The result of this is that we cannot simply talk about socialisation on one
hand and competition on the other (with interaction between the two). What
form has socialisation taken in this period? It seems to me that the
predominant and essential form of socialisation is commodification. Not
only a wider net of social relations, but relations of a specific kind.
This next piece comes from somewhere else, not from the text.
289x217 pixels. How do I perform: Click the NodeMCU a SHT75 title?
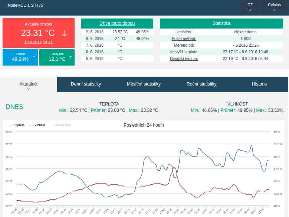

Many people are very impressed with the high level of development of
cooperation in modern manufacturing firms, between workers in teams,
between the various arms/sections of such firms and between them and their
suppliers and clients. However, I see this process as one of the merging of
the relation of customer/service provider with that of collaboration. We
have collaboration by means of customer/service provider relationships and
purchase and sale by means of collaborative relationships. Codification of
work practices for example, as powerful a work-organisation tool as it is,
essentially casts the relation between workers as contractual one, complete
with 6 shelf-feet of documentation on the terms of contract, and is
inseparable from the processes of out-sourcing, one-line budgeting,
corporatisation and so on.
Overall I think Paul's paper is very good. My criticism is really of the
kind of just saying that Paul should "go further".
I would be interested in what others think. I hope people take the trouble
to read the paper.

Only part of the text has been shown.